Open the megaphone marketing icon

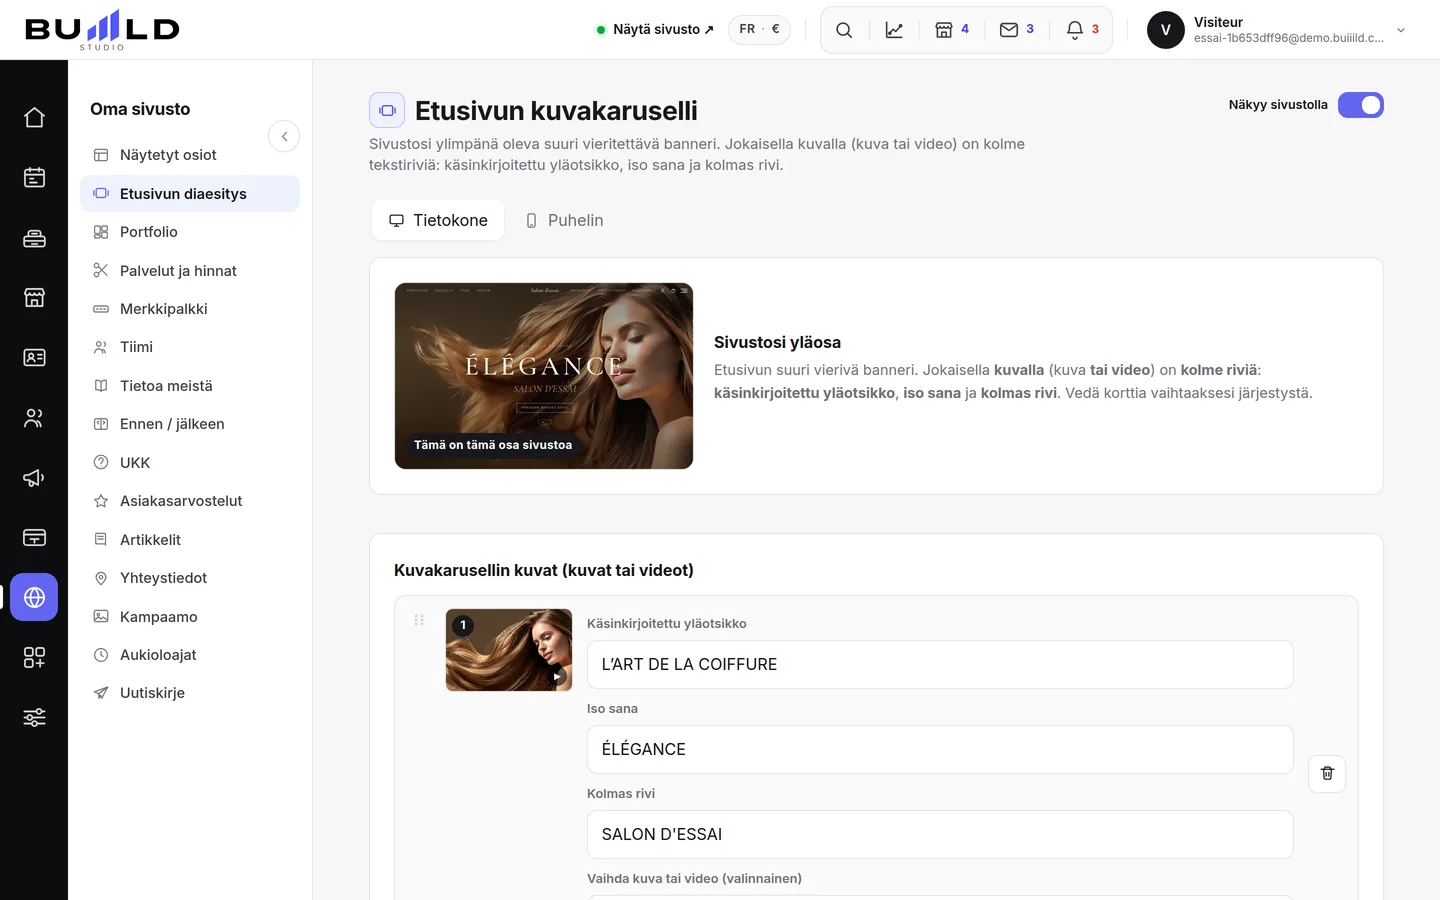click(x=34, y=478)
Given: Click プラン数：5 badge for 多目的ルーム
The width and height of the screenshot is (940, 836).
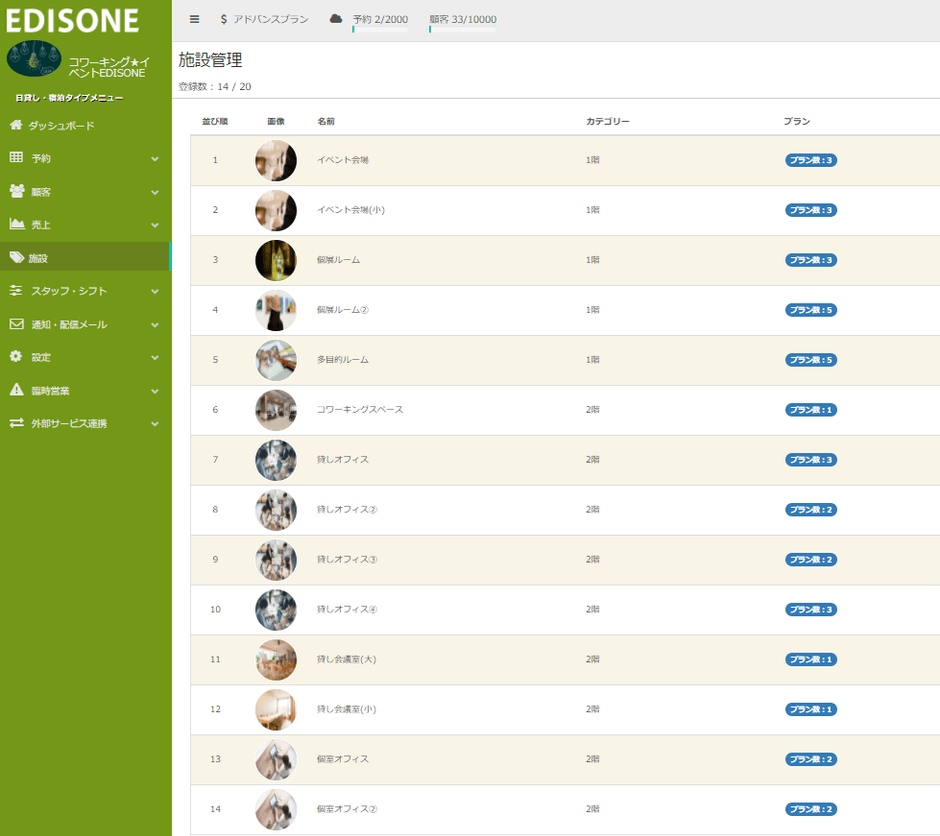Looking at the screenshot, I should coord(810,360).
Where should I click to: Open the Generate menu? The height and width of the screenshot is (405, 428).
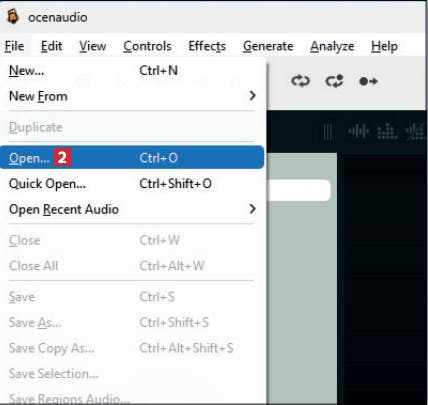tap(268, 46)
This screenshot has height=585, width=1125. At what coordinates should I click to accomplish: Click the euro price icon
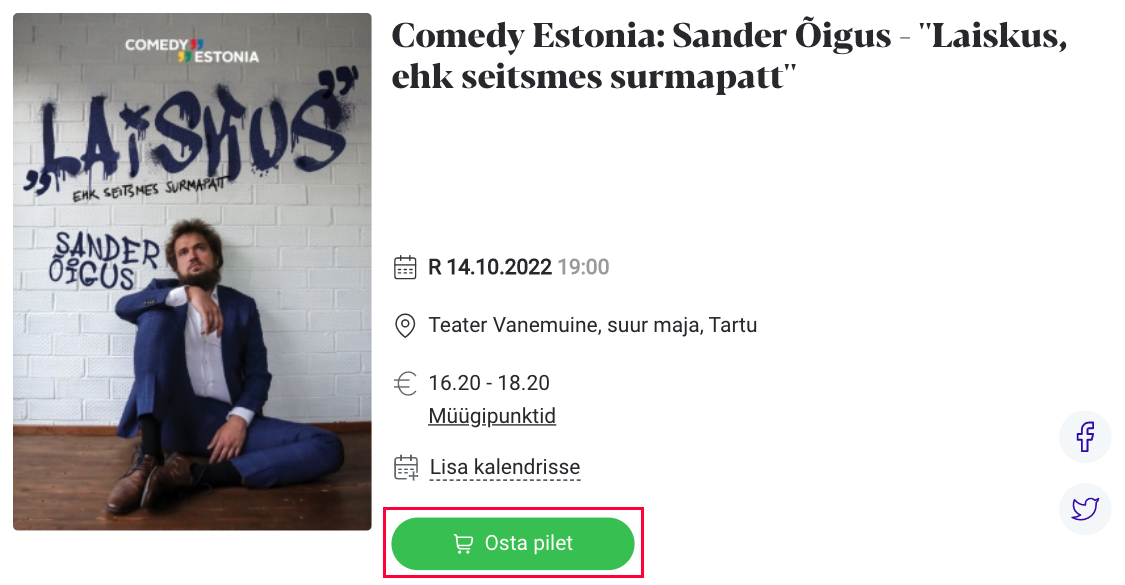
================================
◆ WRITTEN PROBLEM ◆
Rewrite every line of the entries above as a numbered list, skipping blank lines and leaving out the pictures.

◆ OUTPUT ◆
1. Open the megaphone marketing icon
2. click(x=34, y=478)
3. Given: Click プラン数：5 badge for 多目的ルーム
4. The width and height of the screenshot is (940, 836).
5. Looking at the screenshot, I should coord(810,360).
6. Where should I click to: Open the Generate menu? The height and width of the screenshot is (405, 428).
7. tap(268, 46)
8. This screenshot has height=585, width=1125. At what coordinates should I click to accomplish: Click the euro price icon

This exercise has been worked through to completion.